TASK TO COMPLETE:
The material below must be retyped in full, with every line kept exactly as it is.

MATERIAL FOR THIS TASK:
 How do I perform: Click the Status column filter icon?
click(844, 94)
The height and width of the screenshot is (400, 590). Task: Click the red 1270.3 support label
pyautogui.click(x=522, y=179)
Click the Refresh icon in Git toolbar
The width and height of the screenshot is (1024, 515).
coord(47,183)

COMPLETED TASK:
 How do I perform: Click the Status column filter icon?
click(844, 94)
The height and width of the screenshot is (400, 590). Task: Click the red 1270.3 support label
pyautogui.click(x=522, y=179)
Click the Refresh icon in Git toolbar
The width and height of the screenshot is (1024, 515).
coord(47,183)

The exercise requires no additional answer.